Le grand-père qui n'a pas voulu se porter partie civile témoignera également du caractère violent de son petit-fils mais assurera, avec une certaine tendresse dans la voix, que s'il créait des problèmes à la maison, il en était autrement à l'extérieur : «Jamais personne n'est venu se plaindre de lui.» Le témoin confirmera que depuis que Rabah a été emprisonné, il lui rend souvent visite.

Le parquet requiert la perpétuité

Dans son réquisitoire, le substitut du procureur général commencera par indiquer que, la nuit du drame, l'accusé était effectivement ivre et que la police avait attendu qu'il dessaoule avant de pouvoir l'interroger. Affirmant que c'est la charge du noctambule à problèmes qui a conduit au décès de la victime, il réclamera la réclusion à perpétuité contre O. Rabah.

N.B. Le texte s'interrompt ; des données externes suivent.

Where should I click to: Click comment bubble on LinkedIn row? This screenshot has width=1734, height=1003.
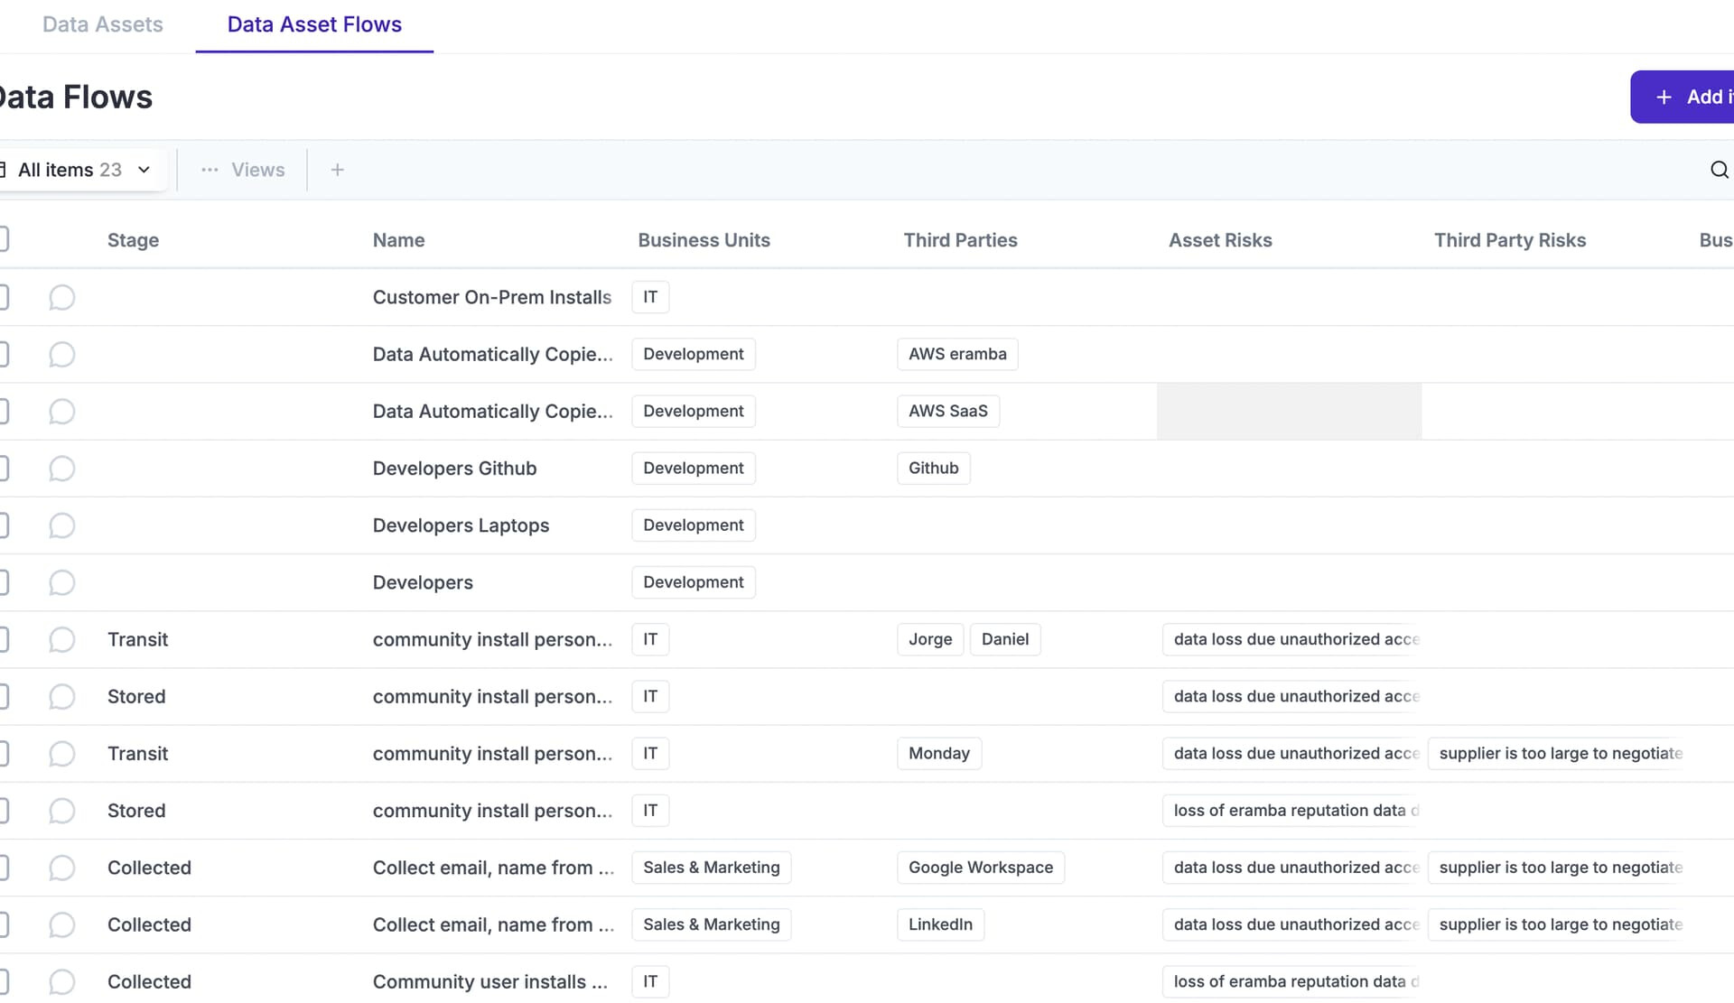(x=61, y=924)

De son côté, les avocats de la défense plaideront l'acquittement en se basant sur le fait qu'il n'est pas établi que c'est leur client qui a poussé sa grand-mère, et pas davantage qu'il l'ait fait avec l'intention de donner la mort : «La vérité est que les deux hommes se sont empoignés, que Rabah s'est dégagé de l'étreinte de son oncle et que sous la poussée de son neveu, Adda a bousculé sa mère qui se trouvait derrière lui. C'est une mort accidentelle». D'ailleurs, continuera la défense, le grand-père ne s'est pas porté partie civile et s'est fréquemment rendu à la prison pour s'enquérir de l'état de son petit-fils.

Après délibérations, le tribunal criminel considérera que la mort de la malheureuse était accidentelle, et prononcera l'acquittement de O. Rabah.